Habitat for Humanity of Franklin County gives mother, son a safe place to call home

June 24, 2012|By JENNIFER FITCH |
  • Lydia Kovach and her son, Josiah, 11, accept the key to their new home Sunday from Ron Burge, right, a board member of Habitat for Humanity of Franklin County. Burge is building committee chairman and project supervisor for the home at 522 S. Main St. in Chambersburg, Pa.
By Colleen McGrath/Staff Photographer

CHAMBERSBURG, Pa. — Only painter’s tape and carpet ready for shampooing prevent Lydia Kovach from calling her new house a home.

On Sunday, Kovach ceremonially received the keys to 522 S. Main St., a house in the Borough of Chambersburg that was rehabilitated by Habitat for Humanity. Organization officials and Franklin County, Pa., dignitaries crowded into what will be her living room.

Kovach’s house is the 29th completed by Habitat for Humanity of Franklin County.

“Without everybody pulling together, these things wouldn’t happen,” said David Spang, president of the local board of directors.

Habitat for Humanity of Franklin County Director Mark Story described how homeowners provide “sweat equity” when renovating or building a house with volunteers. Habitat for Humanity sells homes to partner families at cost and offers a home loan with zero percent interest.

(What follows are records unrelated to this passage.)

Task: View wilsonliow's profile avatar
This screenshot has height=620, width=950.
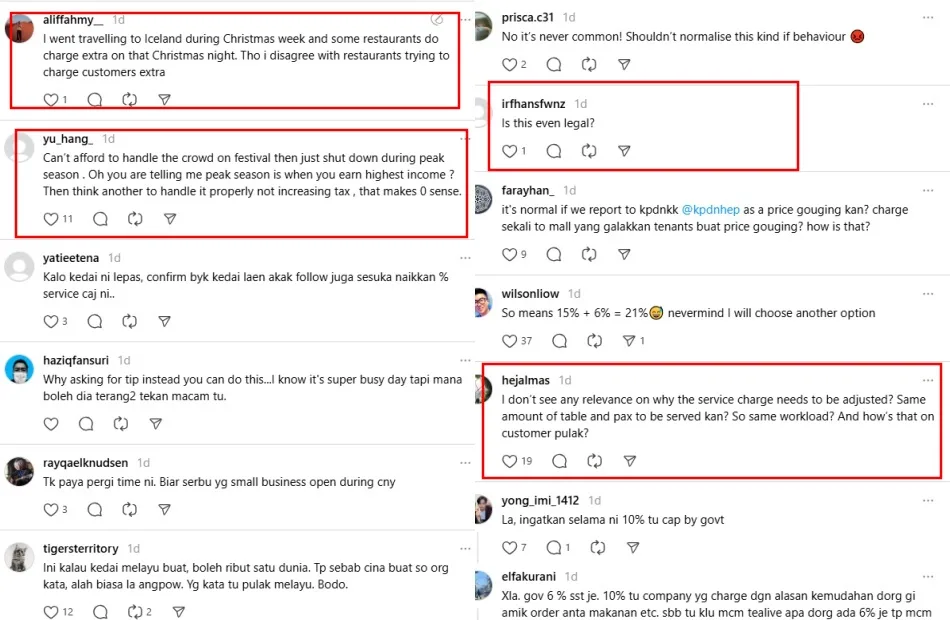Action: click(484, 302)
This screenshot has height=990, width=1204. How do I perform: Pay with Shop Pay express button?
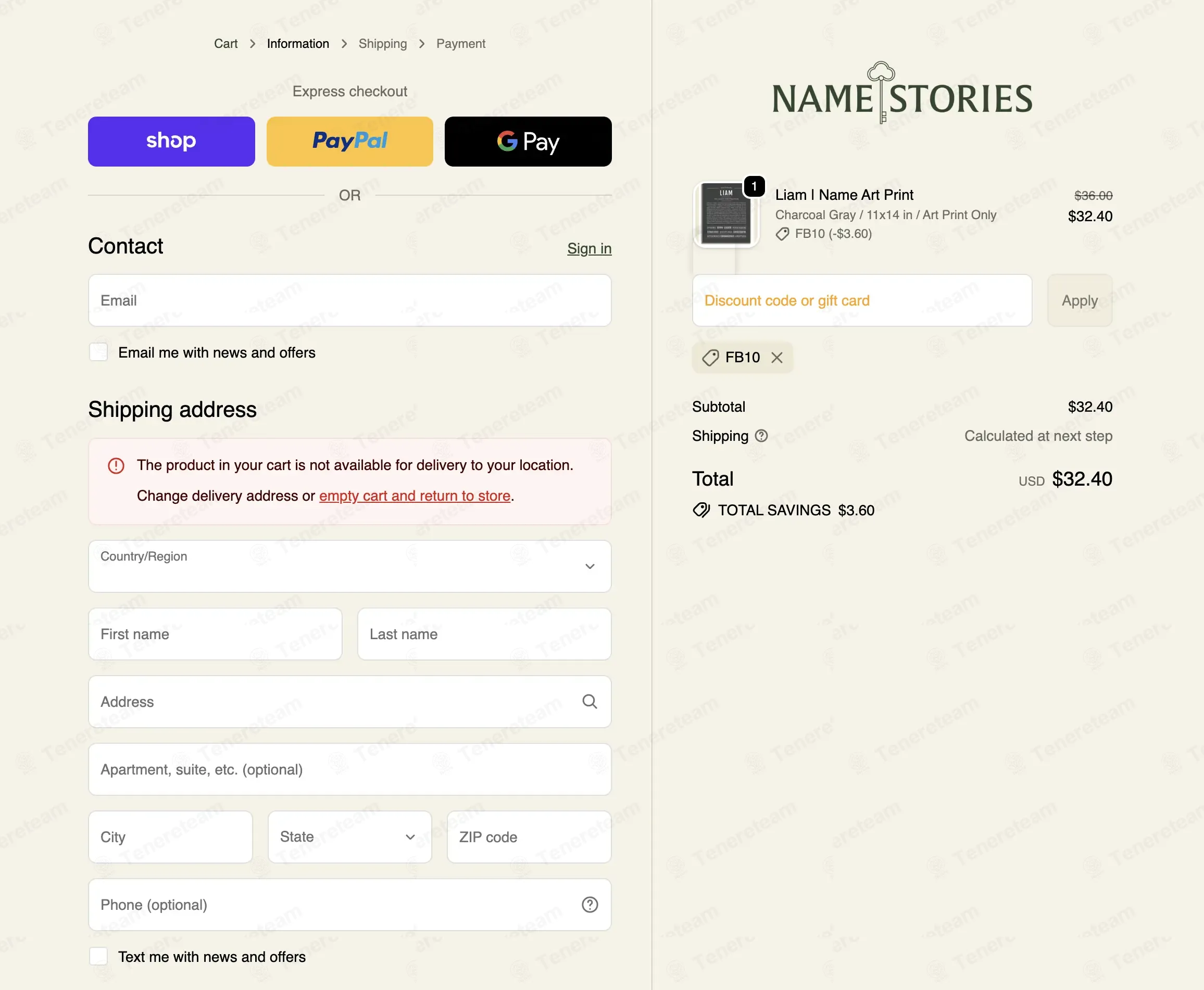[x=171, y=142]
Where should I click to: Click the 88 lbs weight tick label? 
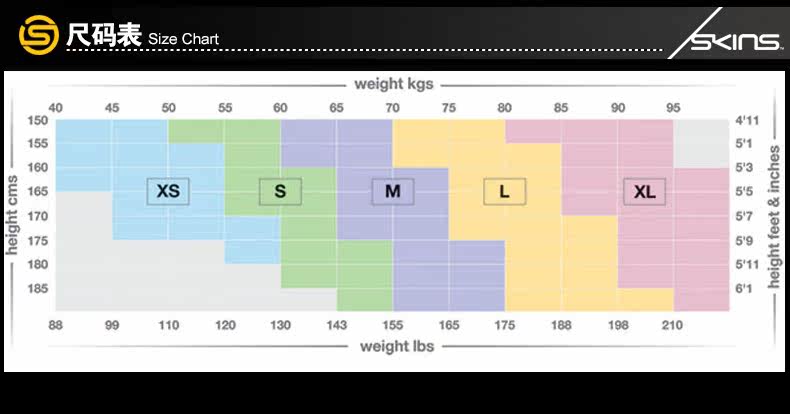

Story said he literally saw Kovach sweat as she worked last Thursday on an especially hot day.

Kovach, a Chambersburg native, started researching Habitat for Humanity when looking to accomplish one of her major life goals.

“I always wanted to give my son a place that was safe and clean, and that we owned,” Kovach said.

Now, her 11-year-old son, Josiah, has a backyard and a bedroom his mother suspects will be decorated in a sports theme. She hopes the Habitat for Humanity experience teaches him that good things come from hard work.

Kovach said she encountered a lot of great people after work started in the house in December 2011.

“I was just happy to see so many people come out that I hadn’t met before,” she said.

Story said the organization was working on a neighboring property when 522 S. Main St. entered foreclosure. He described the house as blighted.

“We purchased it because we loved the idea of two Habitat homes side by side,” he said. “There will be a few more weeks of volunteer labor.”

Keith Bowers, pastor at Solid Rock Community Church in Chambersburg, told Kovach he knows she will look back at Sunday’s ceremony as a special day in her life. His family received the first Habitat house in Franklin County 18 years ago.